Paciente: Varón de 42 años.

Profesión: Mecánico.

Motivo de consulta: Dolor perineal por prostatitis crónica.

AP: Sin alergias medicamentosas conocidas. Alergia al polen y al pelo de animales. Ex fumador de 20 cigarrillos/semana de los 25 a los 35 años Bebedor 20 g alcohol/día. Practica gimnasia 3 horas a la semana.

El paciente refiere descenso incompleto de testículo izquierdo.

IMC: 27,5. Sobrepeso. Intervenido de criptorquidia bilateral a los 2 años.

Debut de la enfermedad y evolución: Consulta a Urología hace 16 años por síndrome miccional, hematuria, febrícula y dolor en hipogastrio y periné; sin antecedentes de ITU. Con el diagnóstico de prostatitis aguda se pauta tratamiento ad hoc.

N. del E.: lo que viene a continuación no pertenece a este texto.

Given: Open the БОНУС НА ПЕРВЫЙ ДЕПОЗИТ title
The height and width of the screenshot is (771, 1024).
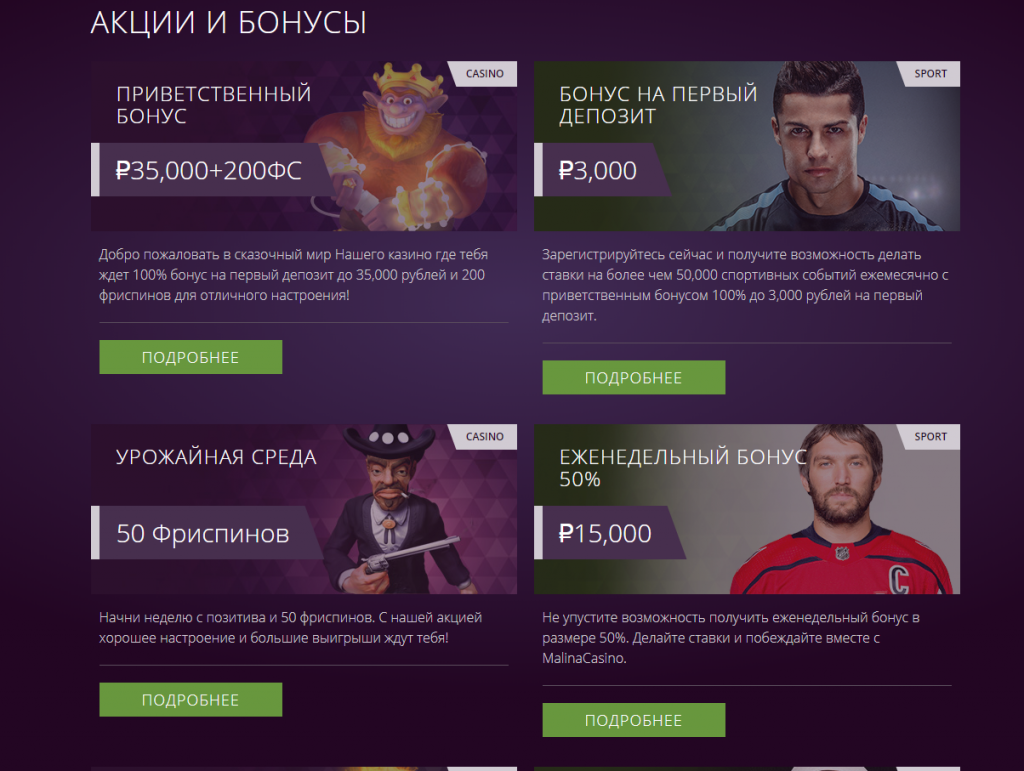Looking at the screenshot, I should (x=658, y=105).
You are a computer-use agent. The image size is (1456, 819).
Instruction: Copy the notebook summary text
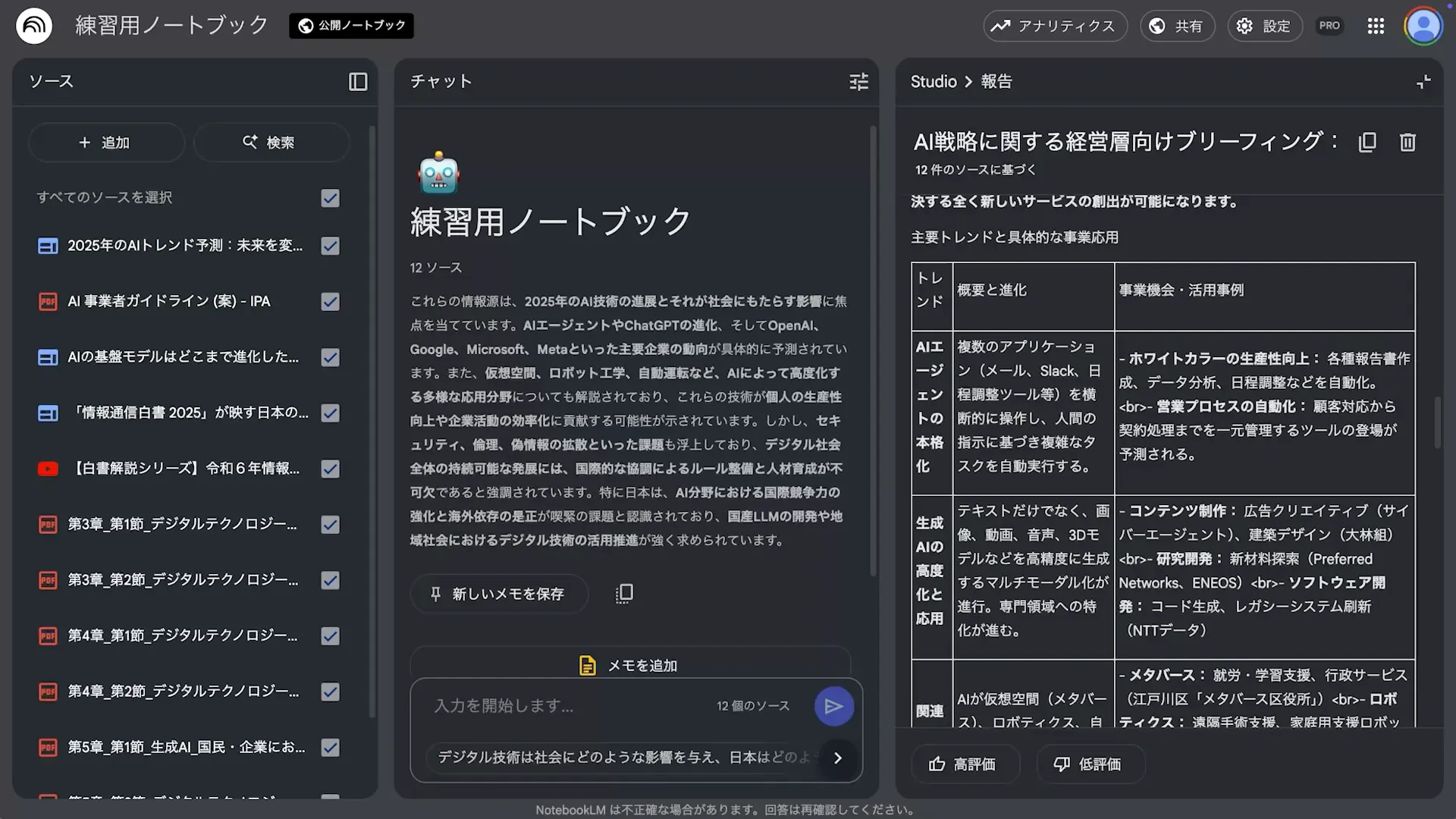tap(623, 594)
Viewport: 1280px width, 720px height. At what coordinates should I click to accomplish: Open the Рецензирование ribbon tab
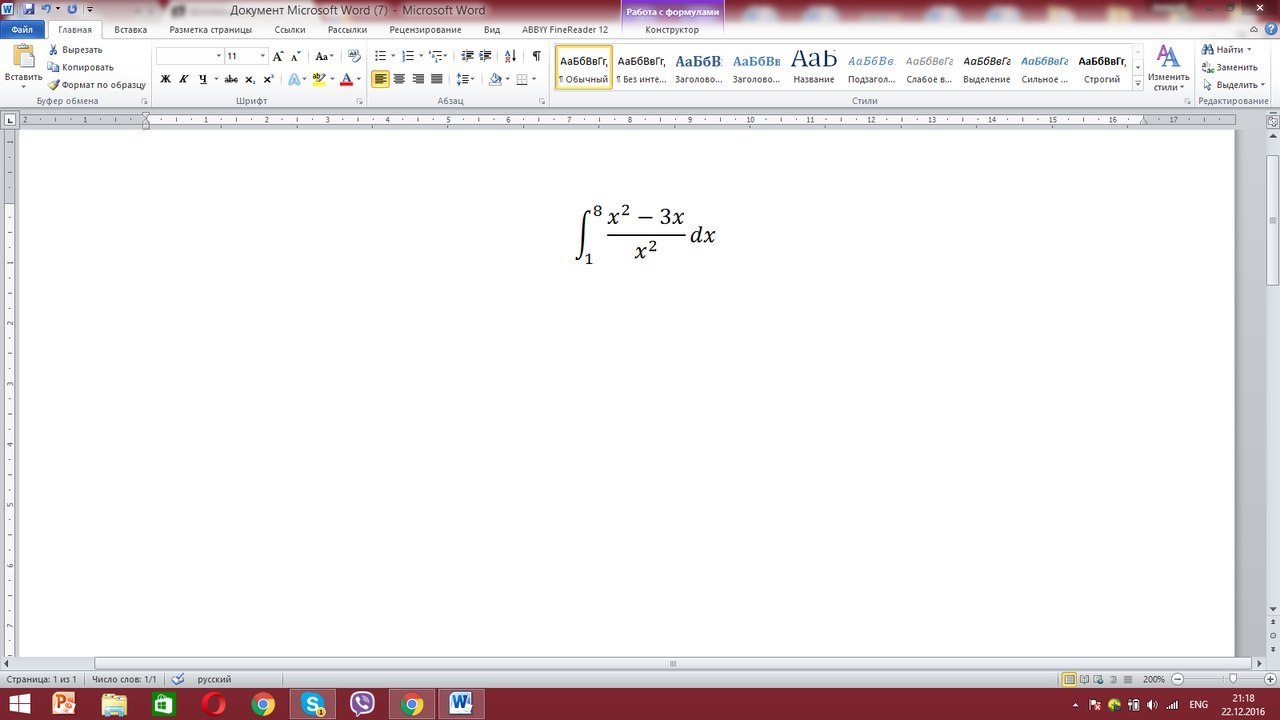pyautogui.click(x=425, y=30)
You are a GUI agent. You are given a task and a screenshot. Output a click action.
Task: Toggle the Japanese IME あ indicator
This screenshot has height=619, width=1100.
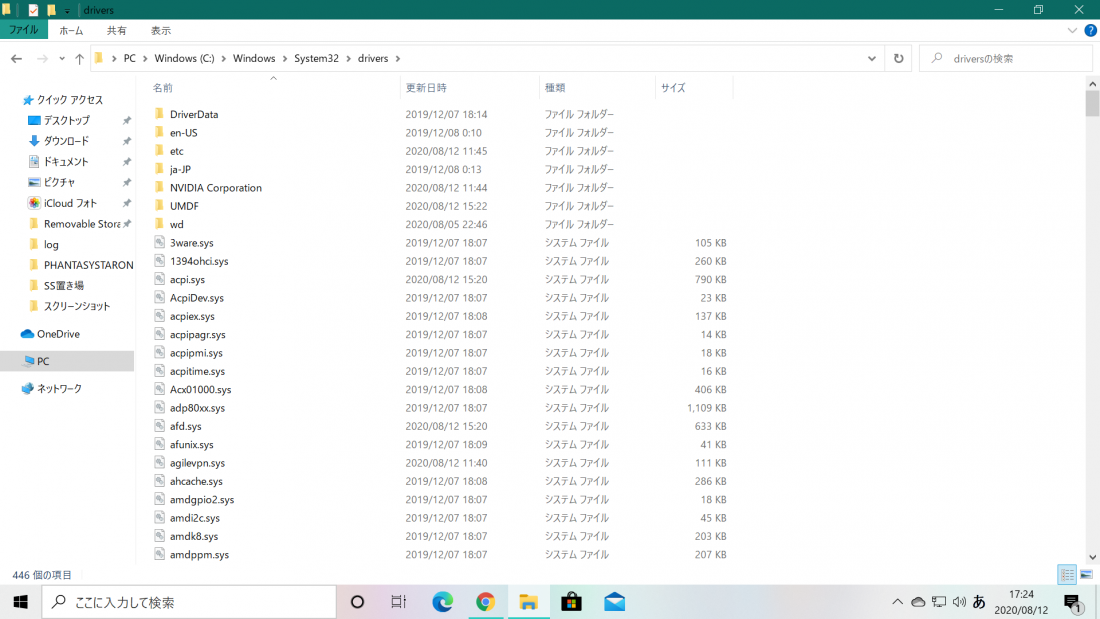[x=979, y=601]
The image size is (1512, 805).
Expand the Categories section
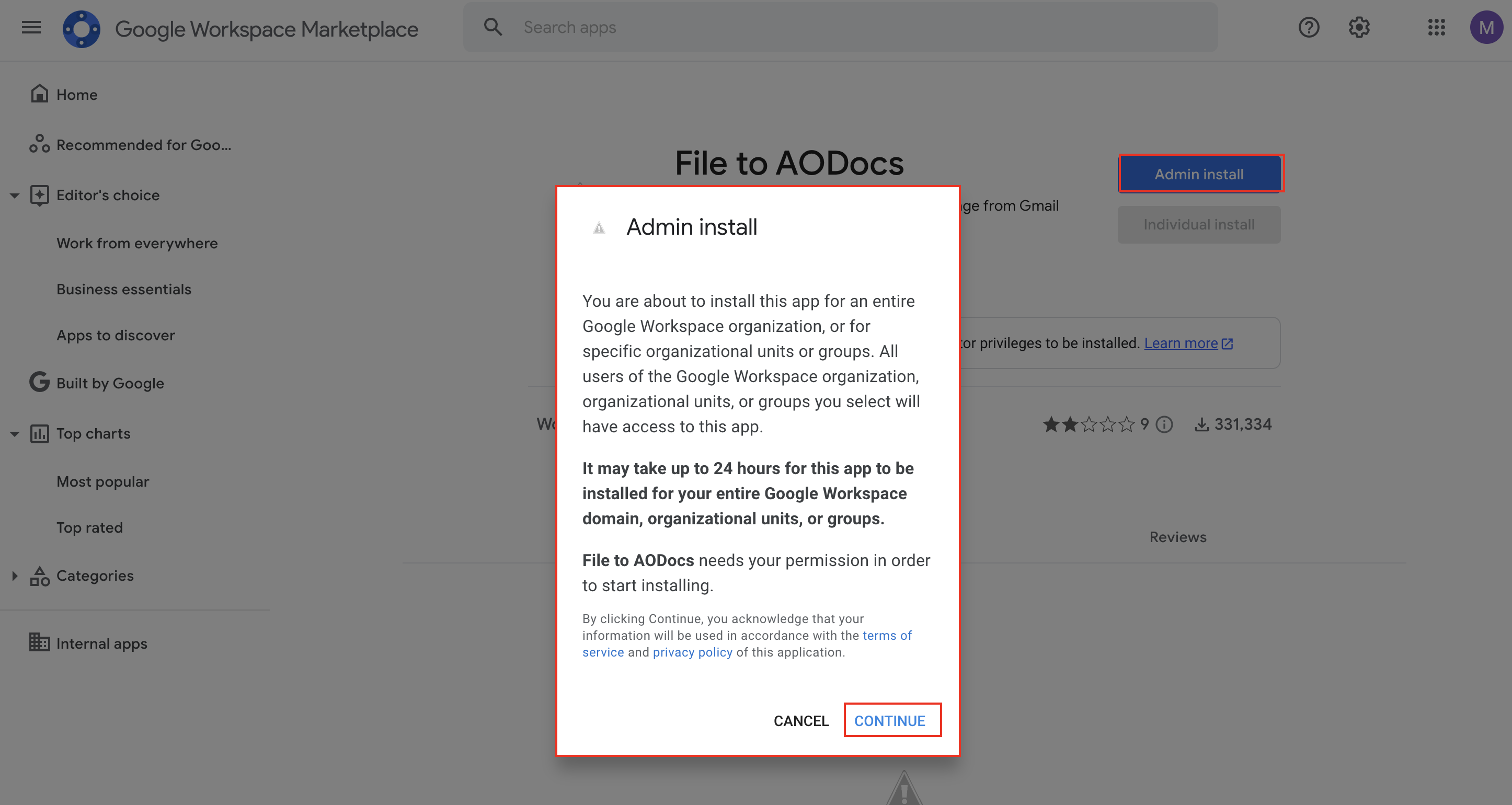click(14, 576)
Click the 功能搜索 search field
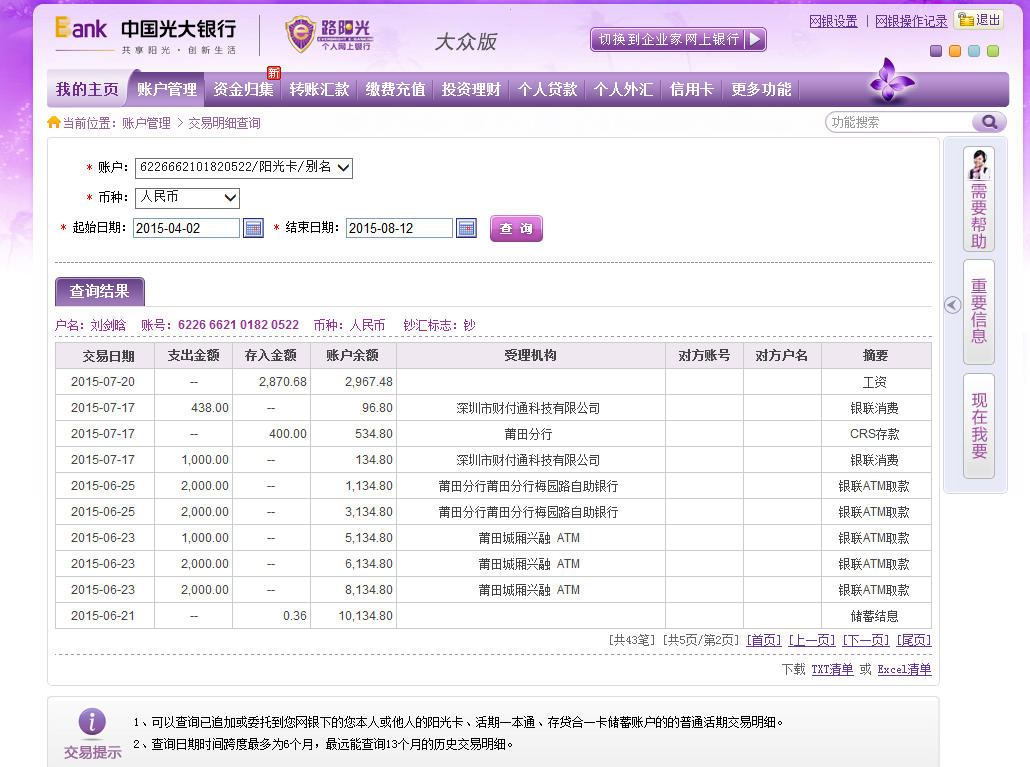This screenshot has height=767, width=1030. coord(898,122)
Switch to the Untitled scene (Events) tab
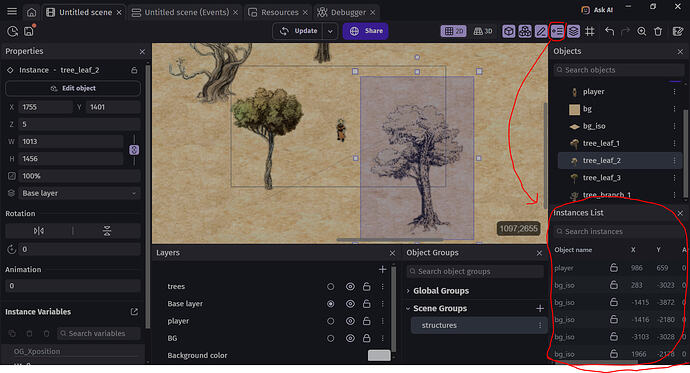690x373 pixels. (x=187, y=12)
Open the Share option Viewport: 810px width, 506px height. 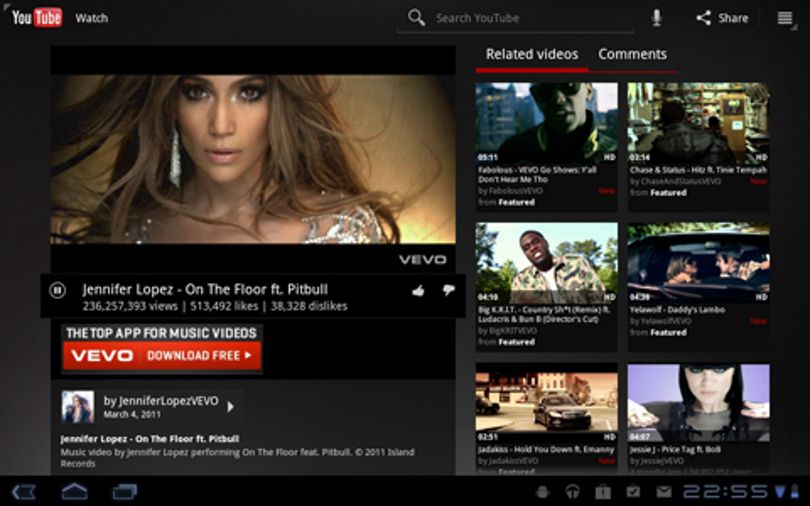pos(722,18)
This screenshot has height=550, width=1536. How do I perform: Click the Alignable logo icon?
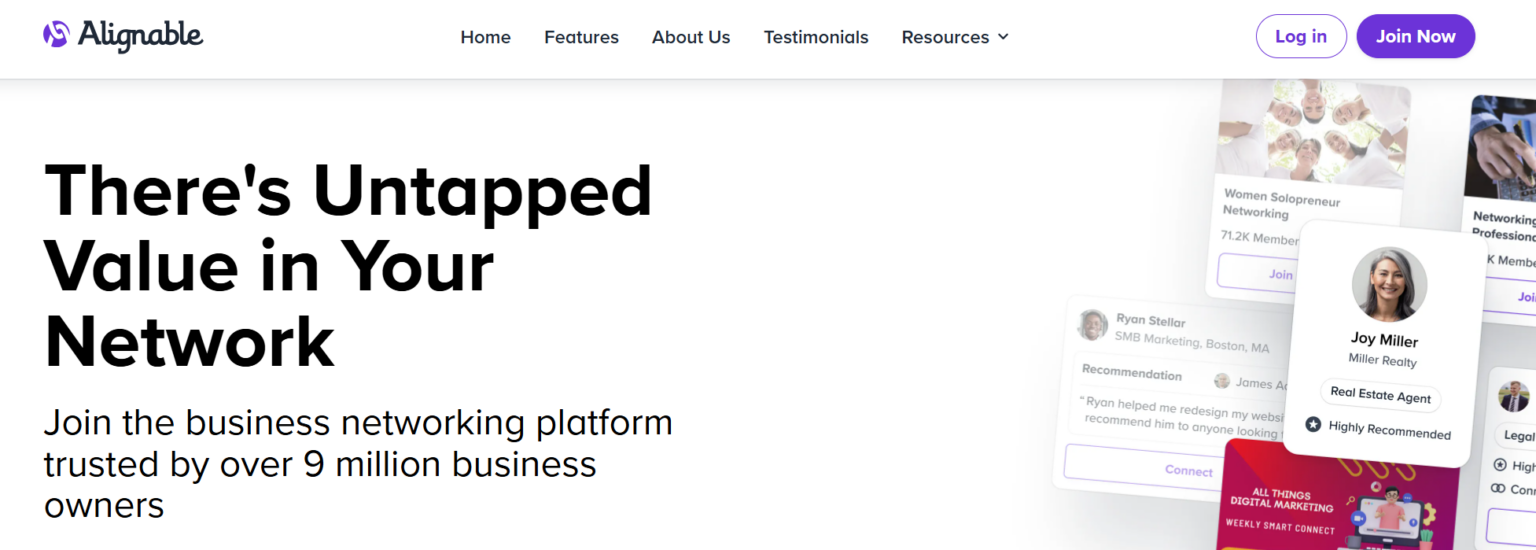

Según el paciente a partir de 2007 persisten los síntomas que describe como dolor perineal y por todo el trayecto de la uretra. Refiere múltiples tratamientos con antibióticos por cultivos de líquido seminal positivos que coincidían con episodios con orina más turbia, glande rojizo, más escozor al orinar y aumento del dolor perineal sin fiebre.

Desde 2007 año del diagnóstico de la primera prostatitis aguda refiere dolor en todo el periné (ano, testículos) opresivo. que irradia por todo el recorrido de la uretra hasta glande. Describe el dolor “como si fuera muscular”. Refiere una intensidad de 8 en una EVA de 0 a 10. Mejoró con el tratamiento con Permixon y mejora con Enantyum. Sin mejoría tras la neuroestimulación o el tratamiento con amitriptilina.

Impotencia ocasional (2-3 veces cada 10 relaciones) aunque refiere erecciones nocturnas, eyacula sin problemas, aunque con “poco líquido seminal” y refiere dolor posteyaculatorio.

Cuando empieza a orinar refiere escozor que disminuye mientras orina. No se modifica el dolor perineal. No dificultad para empezar a orinar, refiere chorro continuo, pero goteo final con sensación de residuo posmiccional. Orina 8 veces durante el día. No nicturia. No incontinencia urinaria. Actualmente no toma ninguna medicación.

Características del dolor: Dolor en periné acompañado de escozor uretral. Se alivia con Enantyum. Presenta también descargas eléctricas, hormigueo, picazón y entumecimiento. Todas estas características son del dolor neuropático.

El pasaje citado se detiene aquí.